I entered the martial arts for self-defense and that was a key requirement for me for some time but that doesn't sustain me after all these years. I am rarely in the way of harm now (where a knowledge of self-defense would help me). The development of character and the other enjoyable aspects of it become more important--one can appreciate the martial arts in the same way one would appreciate ballet (think WuShu). I am still concerned with practicality and self-defense but I don't live in a war zone and don't intend to live as though I do. For those who prefer the continual focus on updating the arts to apply to current situations, I say that's great and again I remain conscious of this. But John Adams said "I must study politics and war that my sons may have liberty to study mathematics and philosophy. My sons ought to study mathematics and philosophy, geography, natural history, naval architecture, navigation, commerce and agriculture in order to give their children a right to study painting, poetry, music, architecture, statuary, tapestry, and porcelain." I concentrated on self-defense when younger but now I'm ready for some porcelain. Constantly preparing for a possible mugging just doesn't keep me going nowadays.


----------



## arnisador (Nov 9, 2001)

> _Originally posted by Cthulhu _
> *I'm sorry, I should have clarified...I meant grabbing the wrist while sparring.  Doesn't work for everybody, but I've found it usually works on beginners.*



Similarly, if someone unused to using the stick is fighting with it and it's grabbed they will often focus on regaining sole control of it, which may or may not be the best approach (as compared to using it to effectuate a lock or striking the now close-in opponent with the free hand first).

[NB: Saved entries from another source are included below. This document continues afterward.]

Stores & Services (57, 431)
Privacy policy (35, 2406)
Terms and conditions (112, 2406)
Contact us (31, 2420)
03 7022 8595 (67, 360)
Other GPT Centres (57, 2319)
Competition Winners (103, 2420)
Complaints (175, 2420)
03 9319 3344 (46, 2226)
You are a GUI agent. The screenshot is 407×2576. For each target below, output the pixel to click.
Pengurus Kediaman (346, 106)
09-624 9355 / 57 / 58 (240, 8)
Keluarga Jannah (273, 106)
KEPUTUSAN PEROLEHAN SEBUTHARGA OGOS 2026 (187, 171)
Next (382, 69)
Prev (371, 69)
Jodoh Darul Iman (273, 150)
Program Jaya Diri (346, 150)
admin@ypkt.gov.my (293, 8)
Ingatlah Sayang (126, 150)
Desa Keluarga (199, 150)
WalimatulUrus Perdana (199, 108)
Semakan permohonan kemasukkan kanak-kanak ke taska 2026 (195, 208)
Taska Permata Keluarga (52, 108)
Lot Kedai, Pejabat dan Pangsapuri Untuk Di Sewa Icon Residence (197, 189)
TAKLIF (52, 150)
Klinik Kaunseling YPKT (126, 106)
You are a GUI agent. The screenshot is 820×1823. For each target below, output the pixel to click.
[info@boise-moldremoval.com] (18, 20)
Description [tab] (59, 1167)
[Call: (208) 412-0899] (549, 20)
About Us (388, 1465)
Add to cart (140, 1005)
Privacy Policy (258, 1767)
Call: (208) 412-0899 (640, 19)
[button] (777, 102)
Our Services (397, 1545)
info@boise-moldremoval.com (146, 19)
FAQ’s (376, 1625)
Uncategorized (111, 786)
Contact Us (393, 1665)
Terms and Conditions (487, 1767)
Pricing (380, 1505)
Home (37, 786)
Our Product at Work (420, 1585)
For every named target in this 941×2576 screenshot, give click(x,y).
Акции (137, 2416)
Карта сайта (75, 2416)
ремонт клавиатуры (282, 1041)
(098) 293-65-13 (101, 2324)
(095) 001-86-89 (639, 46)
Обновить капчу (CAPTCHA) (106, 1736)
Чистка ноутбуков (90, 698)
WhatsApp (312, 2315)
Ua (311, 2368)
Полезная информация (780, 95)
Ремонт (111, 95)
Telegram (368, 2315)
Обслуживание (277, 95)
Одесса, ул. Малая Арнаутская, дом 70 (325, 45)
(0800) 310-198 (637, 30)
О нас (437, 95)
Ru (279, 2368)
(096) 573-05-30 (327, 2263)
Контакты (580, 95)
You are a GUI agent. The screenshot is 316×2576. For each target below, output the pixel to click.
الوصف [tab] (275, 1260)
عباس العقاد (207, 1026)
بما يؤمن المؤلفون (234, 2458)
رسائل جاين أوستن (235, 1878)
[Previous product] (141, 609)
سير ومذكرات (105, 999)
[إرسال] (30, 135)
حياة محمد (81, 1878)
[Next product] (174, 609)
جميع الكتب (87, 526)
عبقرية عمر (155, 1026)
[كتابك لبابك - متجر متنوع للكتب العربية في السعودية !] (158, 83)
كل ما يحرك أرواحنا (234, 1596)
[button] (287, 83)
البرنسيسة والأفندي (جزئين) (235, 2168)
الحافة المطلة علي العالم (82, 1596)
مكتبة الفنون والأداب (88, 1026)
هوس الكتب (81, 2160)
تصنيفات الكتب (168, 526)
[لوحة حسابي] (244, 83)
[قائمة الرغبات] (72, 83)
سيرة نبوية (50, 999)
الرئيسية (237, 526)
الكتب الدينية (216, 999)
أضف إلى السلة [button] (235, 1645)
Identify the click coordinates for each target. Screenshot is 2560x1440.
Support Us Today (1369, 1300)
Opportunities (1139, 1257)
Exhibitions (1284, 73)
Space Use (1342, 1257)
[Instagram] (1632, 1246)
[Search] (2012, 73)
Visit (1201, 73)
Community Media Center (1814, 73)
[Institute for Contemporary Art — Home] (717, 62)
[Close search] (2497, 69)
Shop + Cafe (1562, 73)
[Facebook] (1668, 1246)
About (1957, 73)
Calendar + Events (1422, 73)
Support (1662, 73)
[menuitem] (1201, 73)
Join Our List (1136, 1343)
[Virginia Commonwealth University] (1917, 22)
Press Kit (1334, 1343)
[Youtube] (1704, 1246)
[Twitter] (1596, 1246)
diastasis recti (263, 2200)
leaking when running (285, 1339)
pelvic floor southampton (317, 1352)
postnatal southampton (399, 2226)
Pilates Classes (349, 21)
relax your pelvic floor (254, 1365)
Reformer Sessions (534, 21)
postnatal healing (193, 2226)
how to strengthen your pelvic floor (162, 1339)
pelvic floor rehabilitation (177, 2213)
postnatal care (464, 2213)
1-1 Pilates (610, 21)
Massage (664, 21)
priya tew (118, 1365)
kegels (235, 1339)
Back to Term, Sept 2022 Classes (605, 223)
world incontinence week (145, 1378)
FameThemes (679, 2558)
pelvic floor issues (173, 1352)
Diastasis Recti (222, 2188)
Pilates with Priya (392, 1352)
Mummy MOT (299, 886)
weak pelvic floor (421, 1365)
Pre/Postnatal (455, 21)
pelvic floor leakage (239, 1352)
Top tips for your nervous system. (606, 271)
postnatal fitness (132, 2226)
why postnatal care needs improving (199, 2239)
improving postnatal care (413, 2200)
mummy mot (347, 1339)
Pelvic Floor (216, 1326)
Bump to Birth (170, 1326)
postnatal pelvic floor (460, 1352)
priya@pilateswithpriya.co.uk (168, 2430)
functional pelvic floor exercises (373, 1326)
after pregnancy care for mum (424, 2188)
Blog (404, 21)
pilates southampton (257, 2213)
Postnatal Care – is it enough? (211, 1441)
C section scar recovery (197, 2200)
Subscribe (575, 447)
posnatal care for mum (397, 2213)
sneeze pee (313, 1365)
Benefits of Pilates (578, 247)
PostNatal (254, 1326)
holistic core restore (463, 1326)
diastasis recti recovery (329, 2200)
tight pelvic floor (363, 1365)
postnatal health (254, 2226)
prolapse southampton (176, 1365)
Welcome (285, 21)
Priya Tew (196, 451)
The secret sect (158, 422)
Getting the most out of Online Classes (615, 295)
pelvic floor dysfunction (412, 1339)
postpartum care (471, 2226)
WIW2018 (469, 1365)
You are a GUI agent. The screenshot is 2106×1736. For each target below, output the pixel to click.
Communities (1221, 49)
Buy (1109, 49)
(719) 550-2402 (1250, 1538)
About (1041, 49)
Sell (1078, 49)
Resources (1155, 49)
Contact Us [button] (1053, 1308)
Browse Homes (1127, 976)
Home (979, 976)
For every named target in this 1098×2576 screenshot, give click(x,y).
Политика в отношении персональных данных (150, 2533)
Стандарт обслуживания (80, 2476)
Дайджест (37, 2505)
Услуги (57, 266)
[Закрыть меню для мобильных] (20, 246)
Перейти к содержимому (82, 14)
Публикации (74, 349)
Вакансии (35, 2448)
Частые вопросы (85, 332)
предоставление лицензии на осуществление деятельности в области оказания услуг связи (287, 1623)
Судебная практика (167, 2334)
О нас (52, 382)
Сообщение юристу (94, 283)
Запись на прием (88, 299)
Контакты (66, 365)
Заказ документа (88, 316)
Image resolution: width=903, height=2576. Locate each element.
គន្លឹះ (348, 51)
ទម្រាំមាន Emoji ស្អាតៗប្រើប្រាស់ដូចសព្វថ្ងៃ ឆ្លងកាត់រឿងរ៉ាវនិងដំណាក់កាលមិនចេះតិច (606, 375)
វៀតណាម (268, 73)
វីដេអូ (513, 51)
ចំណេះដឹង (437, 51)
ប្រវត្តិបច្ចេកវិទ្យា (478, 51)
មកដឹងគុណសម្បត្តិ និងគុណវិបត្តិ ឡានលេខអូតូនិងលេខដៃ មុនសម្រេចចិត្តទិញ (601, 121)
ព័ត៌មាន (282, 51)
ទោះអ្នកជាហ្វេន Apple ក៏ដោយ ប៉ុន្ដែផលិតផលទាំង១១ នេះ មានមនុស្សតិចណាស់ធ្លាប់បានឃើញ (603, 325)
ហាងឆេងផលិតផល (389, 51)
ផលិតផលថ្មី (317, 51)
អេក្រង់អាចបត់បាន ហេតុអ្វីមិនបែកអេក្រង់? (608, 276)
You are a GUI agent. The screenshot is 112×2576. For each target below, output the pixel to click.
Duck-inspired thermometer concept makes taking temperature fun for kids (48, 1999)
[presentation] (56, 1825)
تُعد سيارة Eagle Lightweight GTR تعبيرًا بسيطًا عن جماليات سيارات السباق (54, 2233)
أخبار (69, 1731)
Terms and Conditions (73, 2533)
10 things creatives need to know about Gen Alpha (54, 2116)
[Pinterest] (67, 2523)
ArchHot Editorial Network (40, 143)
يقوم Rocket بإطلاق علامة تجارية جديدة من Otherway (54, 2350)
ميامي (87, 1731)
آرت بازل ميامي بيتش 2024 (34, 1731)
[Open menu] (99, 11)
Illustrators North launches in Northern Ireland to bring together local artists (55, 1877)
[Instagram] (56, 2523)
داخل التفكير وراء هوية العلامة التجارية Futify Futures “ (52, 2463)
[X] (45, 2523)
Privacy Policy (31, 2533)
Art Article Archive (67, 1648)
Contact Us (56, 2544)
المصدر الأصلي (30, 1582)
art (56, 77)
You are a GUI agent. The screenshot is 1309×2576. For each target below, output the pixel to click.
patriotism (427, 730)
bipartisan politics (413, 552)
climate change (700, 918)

The psychological component is very important--you have to always be thinking of it, I feel.


----------



## Cthulhu (Nov 9, 2001)

Bruce Lee once said that when a person (I'm assuming untrained) comes at you with a knife, his mind only allows him that one weapon.  However, a trained fighter has hands, feet, elbows, knees, etc.

Cthulhu


----------



## IFAJKD (Nov 9, 2001)

true and in that sense they have blocked out all else. In a seminar in Calif. a DEA agent spoke of a situation where another agent was in a hand to hand struggle with a suspect. the agent threw a great knee at the groin of the suspect while he was against the wall. the suspect didn't flinch but instead went for the agents gun and they began to fight. a scuffle that lasted I am not sure how long ended with the suspect on the ground mounted on the agent and the agent pulling his weapon firing and hearing a click. The agent then chambered easily as the slide was being held by the suspect and all he had to do was pull the gun back. he then shot and killed him. Throughout all of this not one punch or kick was thrown. That suspect saw a gun and had one agenda...to get it. 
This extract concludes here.